What has an Irishman to say to about São Paulo? Why bring the attention of the Brazilian public to the work of a foreign artist? Is there any meaning in throwing in the national variable?

It is tempting to start with similarities between Ireland and Brazil: both were distant outposts of colonial empires, both fruit of the Roman Catholic drive to convert all peoples on Earth... But differences are equally deep, the tenacious preservation of the native language in Ireland, lost in Brazil, to name but one.

Perhaps James feels at home in a city defined by displacement. The artist, originally from a country with a tradition of immigration - until very recently Ireland exported working hands to enterprises world-wide – seems to have participated in the contemporary international displacement circuits. His mother kept a guesthouse at home. This way, early in life James has shared his days with people from other lands, some of which were his childhood friends.

He has also been in some traditional Northern European displacement circuits. Like the young Goethe, he experimented as an eager artist the epiphany of Mediterranean light in Italy. He was also one of the many Irish workers in London.

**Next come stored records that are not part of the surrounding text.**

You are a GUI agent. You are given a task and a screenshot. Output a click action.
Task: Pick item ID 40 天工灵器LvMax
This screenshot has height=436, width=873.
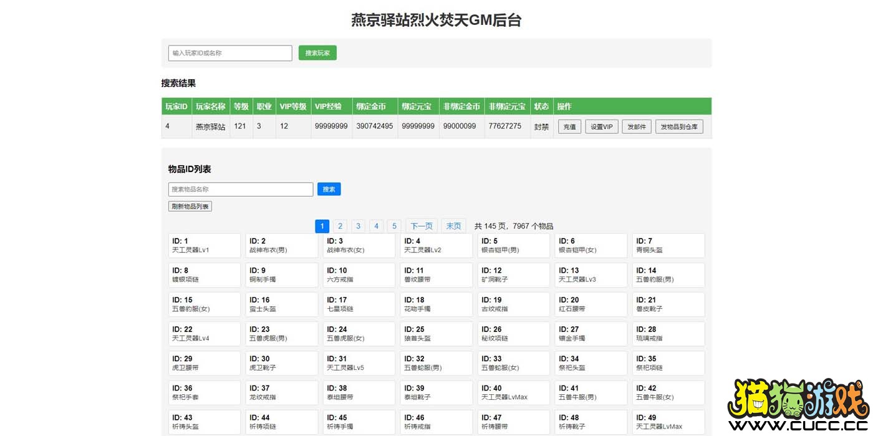514,392
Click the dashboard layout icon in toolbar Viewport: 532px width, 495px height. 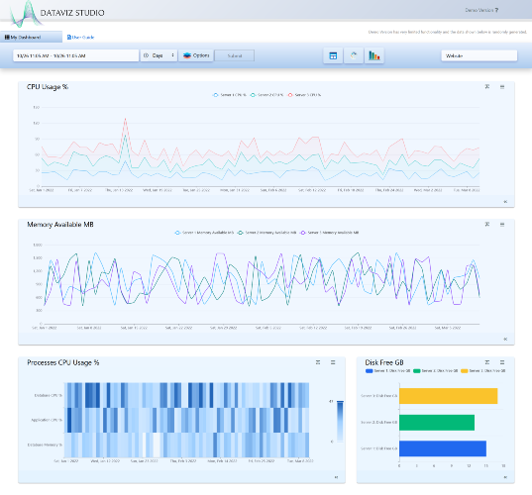333,56
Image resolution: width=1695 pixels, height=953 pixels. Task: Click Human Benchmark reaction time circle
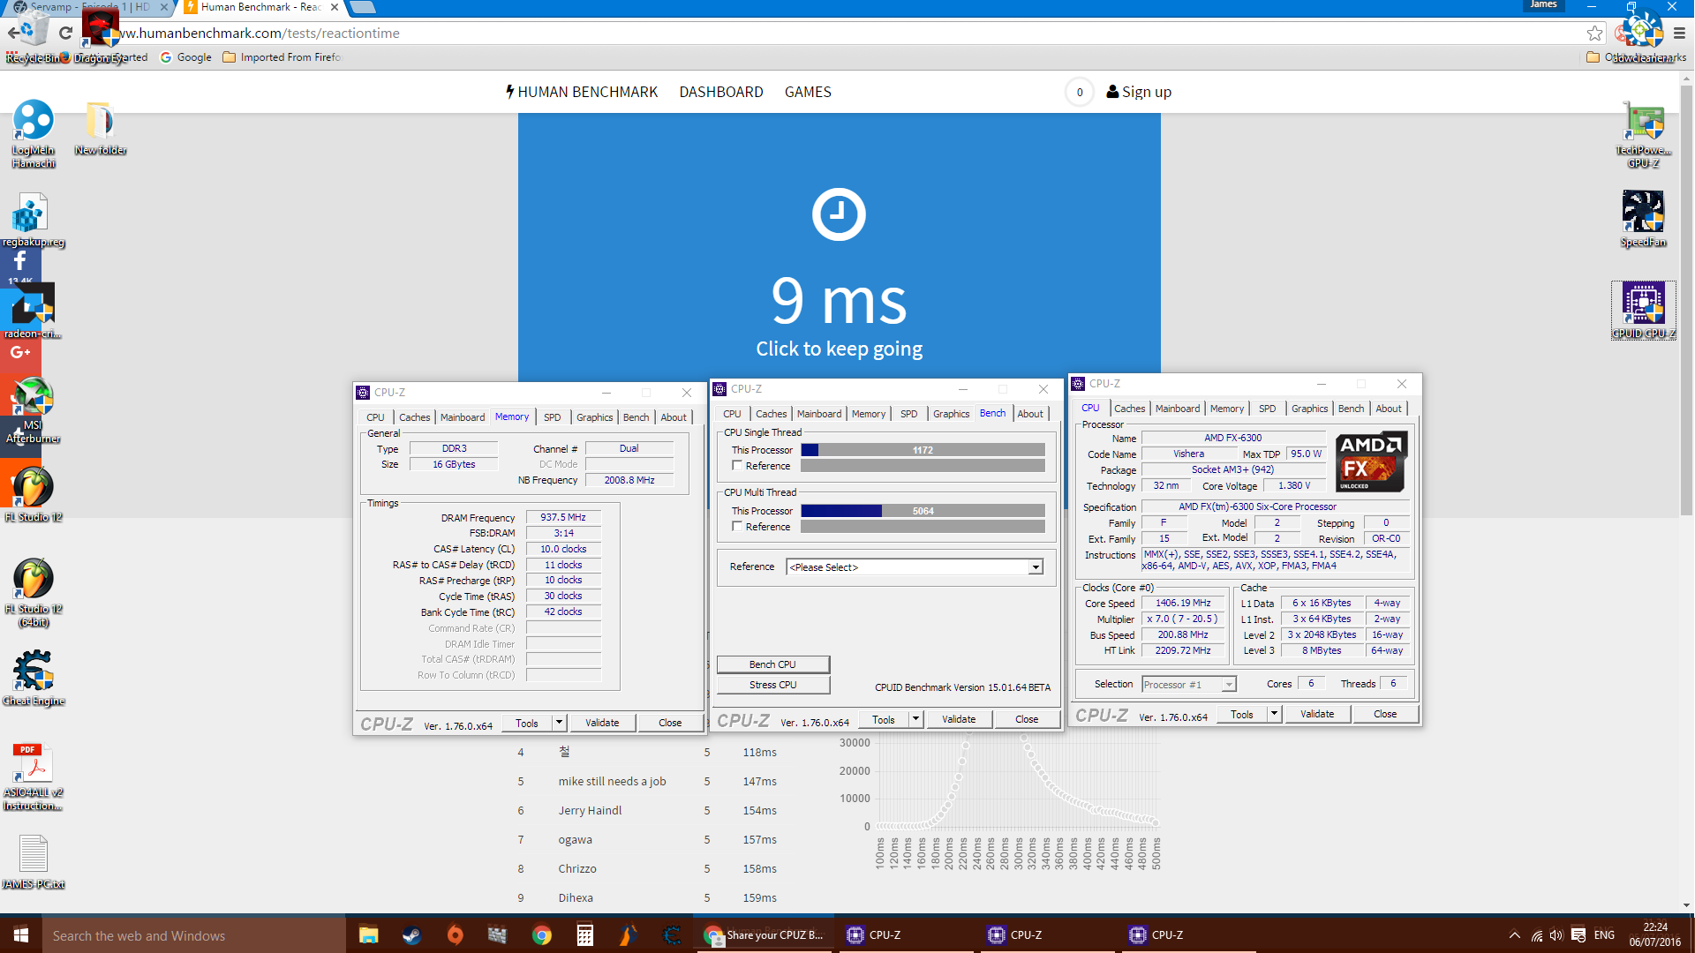[838, 213]
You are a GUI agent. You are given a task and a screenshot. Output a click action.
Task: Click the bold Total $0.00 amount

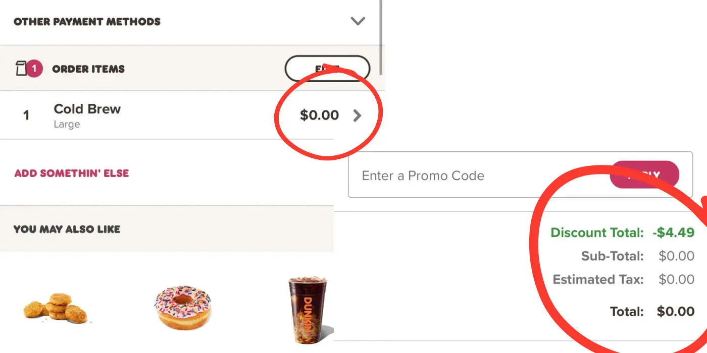click(675, 311)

A wider range of displacements, however, brought him to Brazil. Here, there were many visit circuits for him to pick from: the circuits of the tourist, the resident-in-foreign-currency, and the resident in local terms. The two former circuits are very much alike, where one basically spends and lives off foreign currency, staying over as long as the budget and exchange rates allow. The third circuit is certainly the hardest, but the more revealing. For it is in the daily grind for survival that one can really get to know a country beyond the postcard.

James picked the third circuit. On avoiding the Airport-Jardins-Airport itinerary, the artist was able to experiment the city in a manner different from many of his local fellow-artists: from the periphery inwards. A large slice of his work involves diving into the city, cutting through as much as possible of its spectrum, or at least seeking to play side B as well as side A.

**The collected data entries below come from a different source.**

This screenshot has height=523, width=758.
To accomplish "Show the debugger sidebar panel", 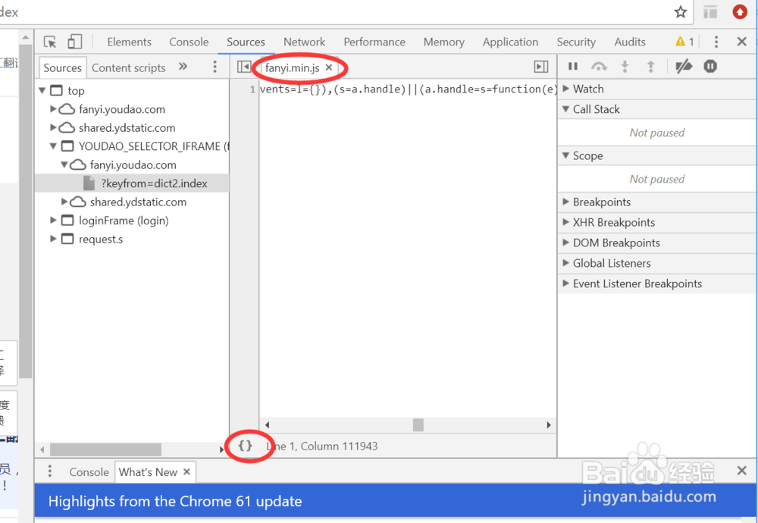I will click(540, 67).
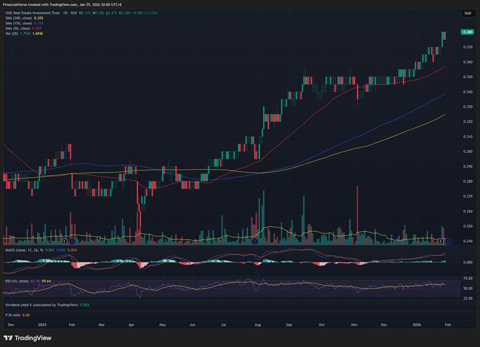
Task: Select the SMA (200, close) indicator legend
Action: coord(19,18)
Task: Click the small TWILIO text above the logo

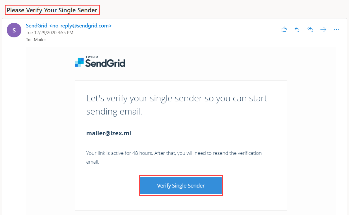Action: click(x=92, y=57)
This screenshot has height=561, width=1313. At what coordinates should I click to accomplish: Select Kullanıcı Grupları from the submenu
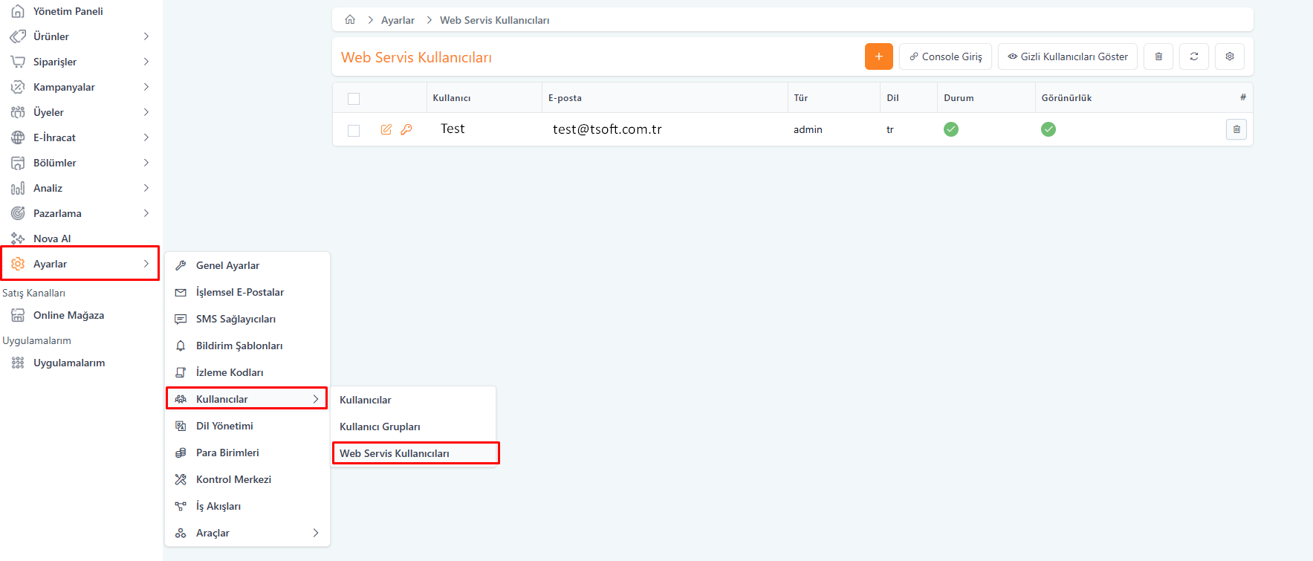click(380, 427)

In the daily struggle for survival in a Third World metropolis, James deployed resources he had already rehearsed before do as to dialogue with São Paulo. For instance his 'tour' of Dublin in 1982, when he drove through the city with his Fiat-cum-art gallery, "bringing art to the people". This may have been th first step towards forming a vocabulary with which to communicate with a cityscape. But he was also challenged in unexpected ways by São Paulo, such as when confronted by a different type of body language from the ones he had been used to describing up to then – with the Coldstream Method (London analytical method of drawing). The sheer variety of disarming (and alarming) scenarios he lived in during his long and erratic pilgrimage that ranged from distant neighbourhoods such as of Educandário to the very peculiar São Paulo Centro, in contrast with the elegant suburbs of Granja Vianna.

As I see it, the work of James Concagh derives from a personal attitude before life and before the city, which has placed him firmly in a position to repeatedly devolve to his public acute insights about the city where they live. His complete integration with urban life in São Paulo and his simultaneous outsider point of view, allow James to report valuable occuring aspects of this peculiar transformation of a city manifesting itself into a sprawling void.

1 "Na areia lá da praia, teu nome eu escrevi: veio uma onda malvada, apagou o teu nome e eu te esqueci."

Gavin Adams

(Gavin Adams is a practicing artist and has a Ph.D. in Arts (USP). Exhibitions include countries like Great Britain, Japan and Brazil. Has lived in London for 10 years, where he graduated and obtained an M.A. in Fine Arts (Oxford and RCA). Currently develops work around optics and develops collaboration technology with art collectives.)